◆ Assigned task: Lines before the one holding "Select the 校验FLASH log entry" are not wanted. Please copy that line and everything after it to the end of the records, exactly, skipping pictures.

◆ Given information:
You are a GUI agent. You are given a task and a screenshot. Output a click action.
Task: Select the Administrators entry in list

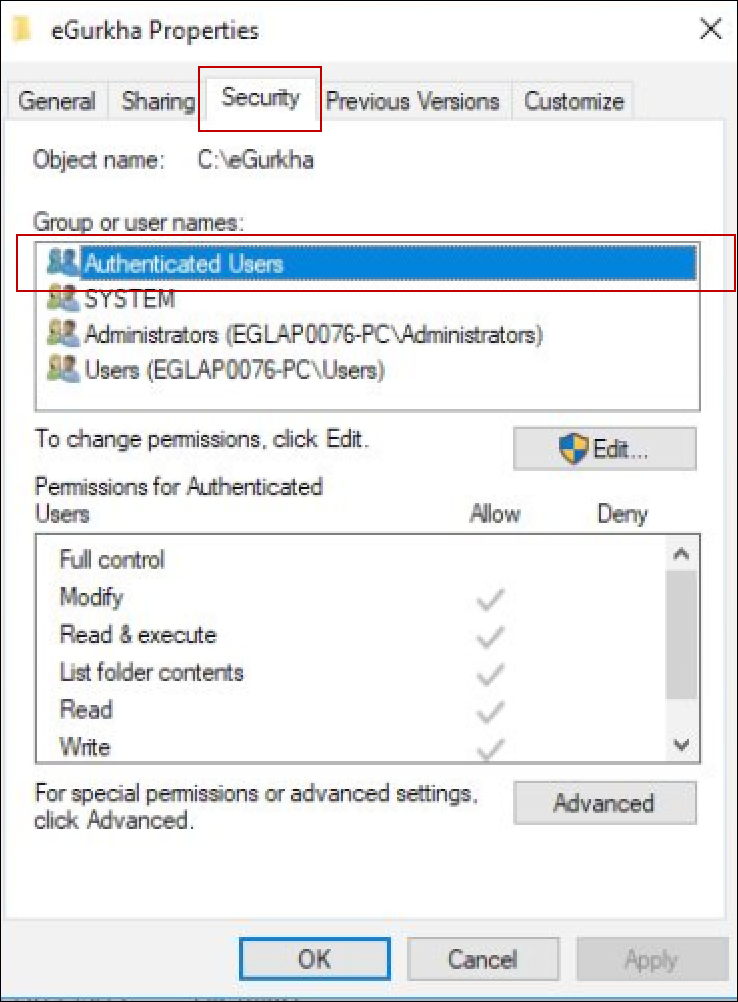pos(313,334)
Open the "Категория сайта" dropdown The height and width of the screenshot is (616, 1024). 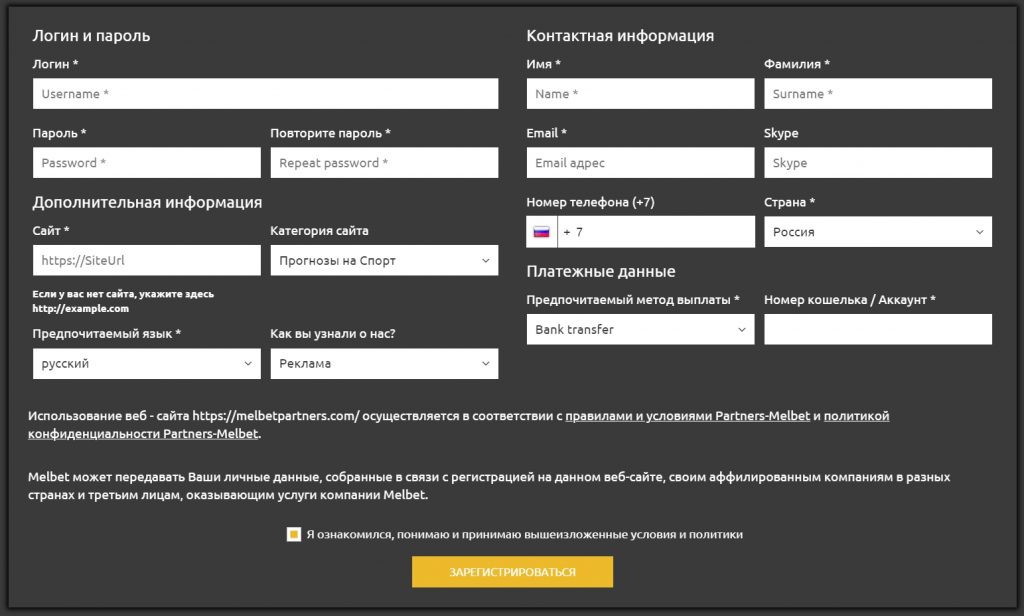click(384, 260)
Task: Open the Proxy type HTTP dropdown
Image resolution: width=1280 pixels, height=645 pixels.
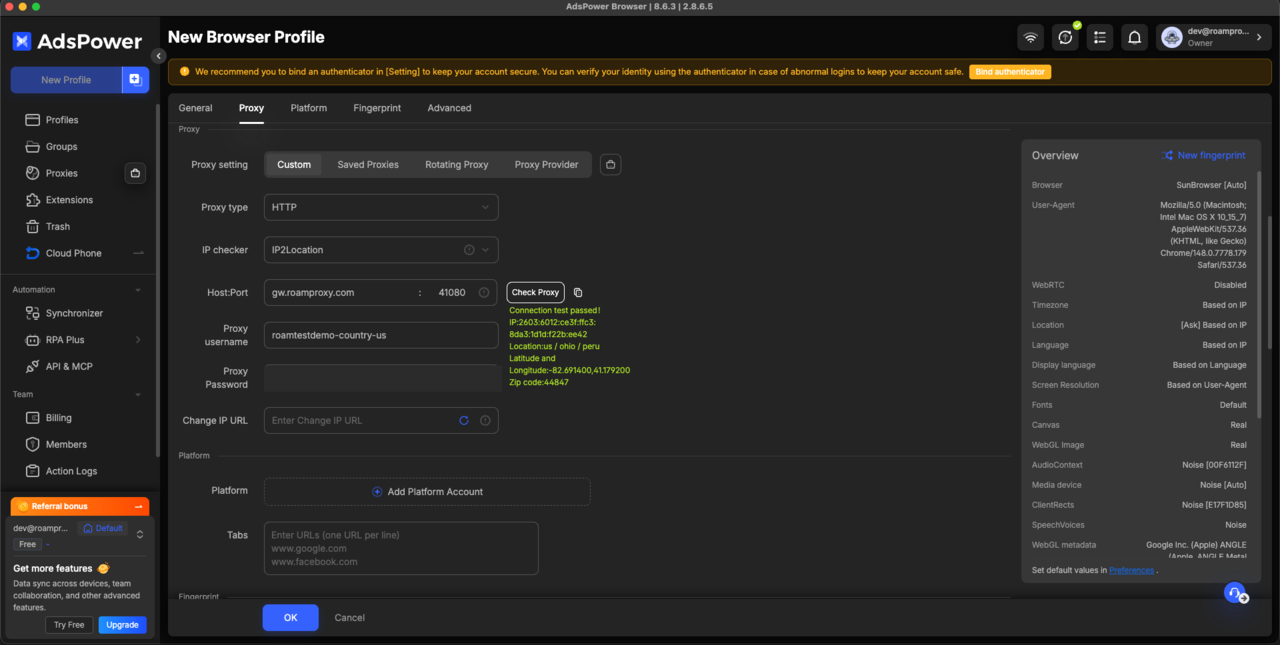Action: pos(381,207)
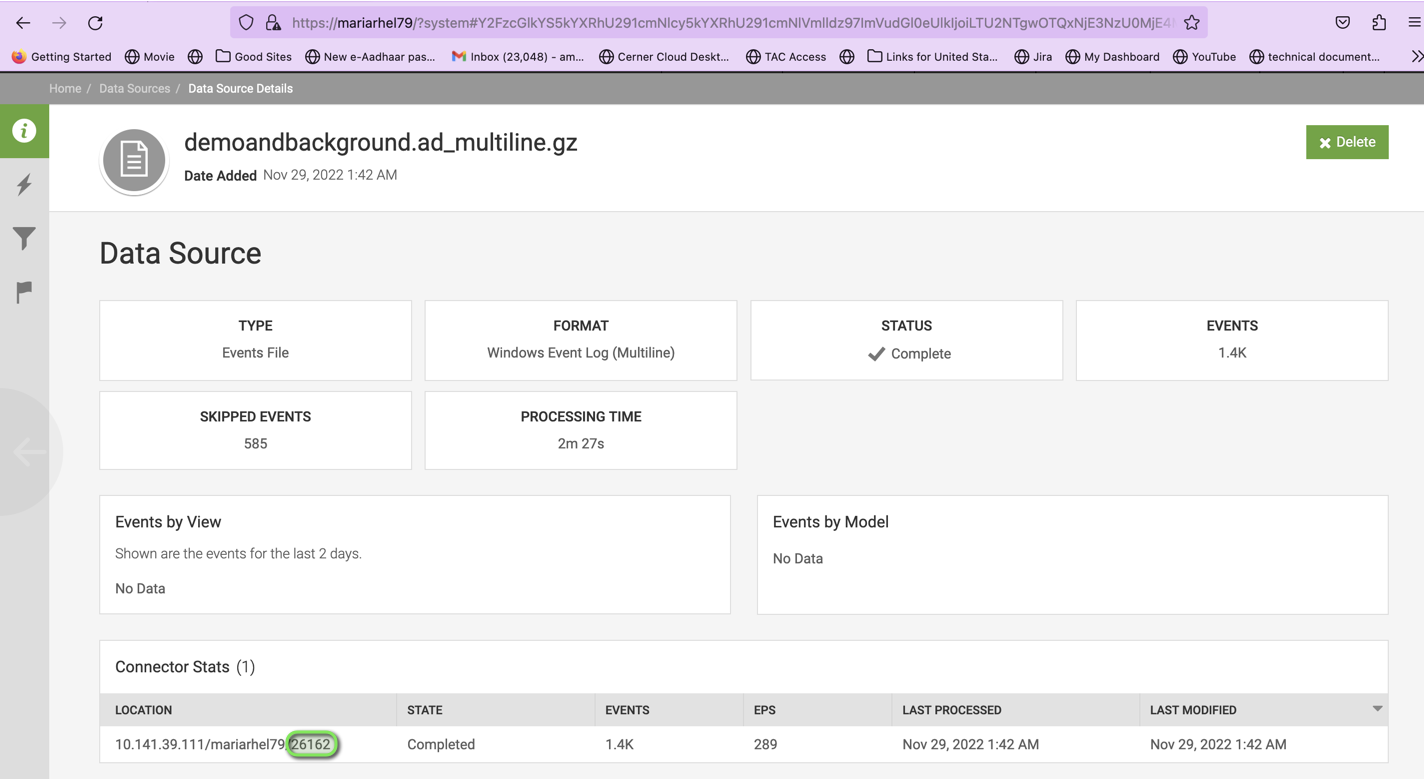The height and width of the screenshot is (779, 1424).
Task: Click the browser reload icon
Action: [x=95, y=23]
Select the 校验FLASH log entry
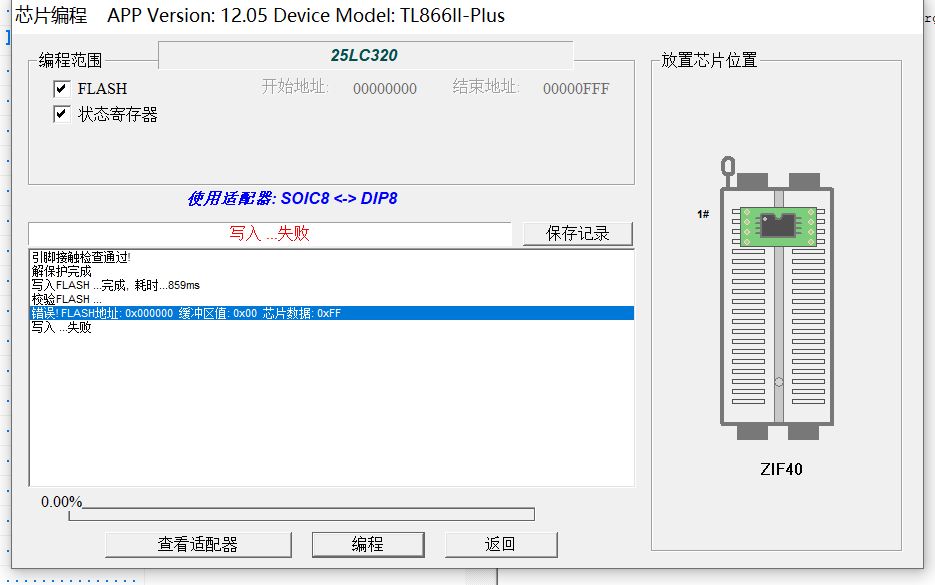The image size is (935, 585). [66, 299]
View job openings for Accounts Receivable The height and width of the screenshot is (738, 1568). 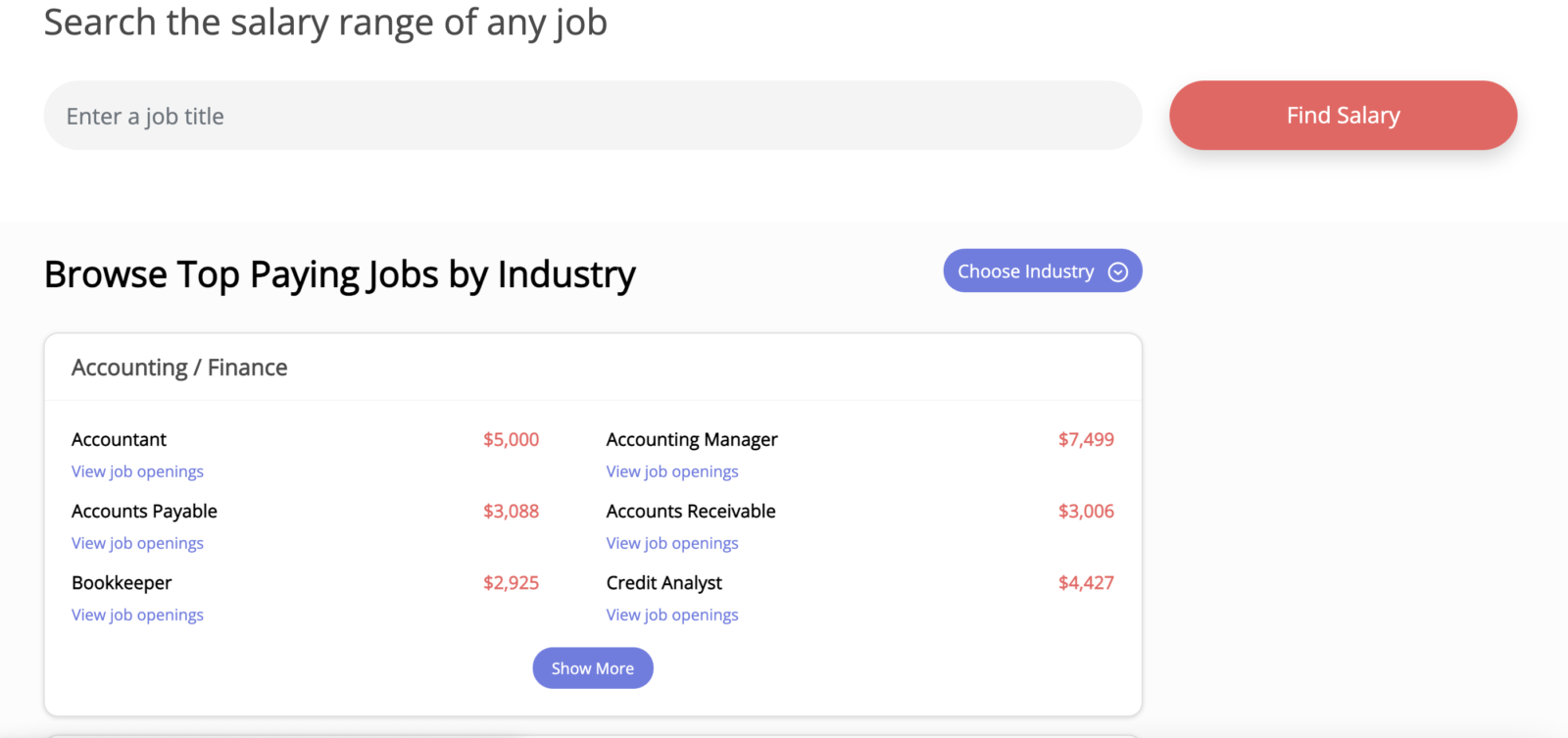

◆ Response box:
Select the 校验FLASH log entry
The image size is (935, 585). [66, 299]
View job openings for Accounts Receivable The height and width of the screenshot is (738, 1568). 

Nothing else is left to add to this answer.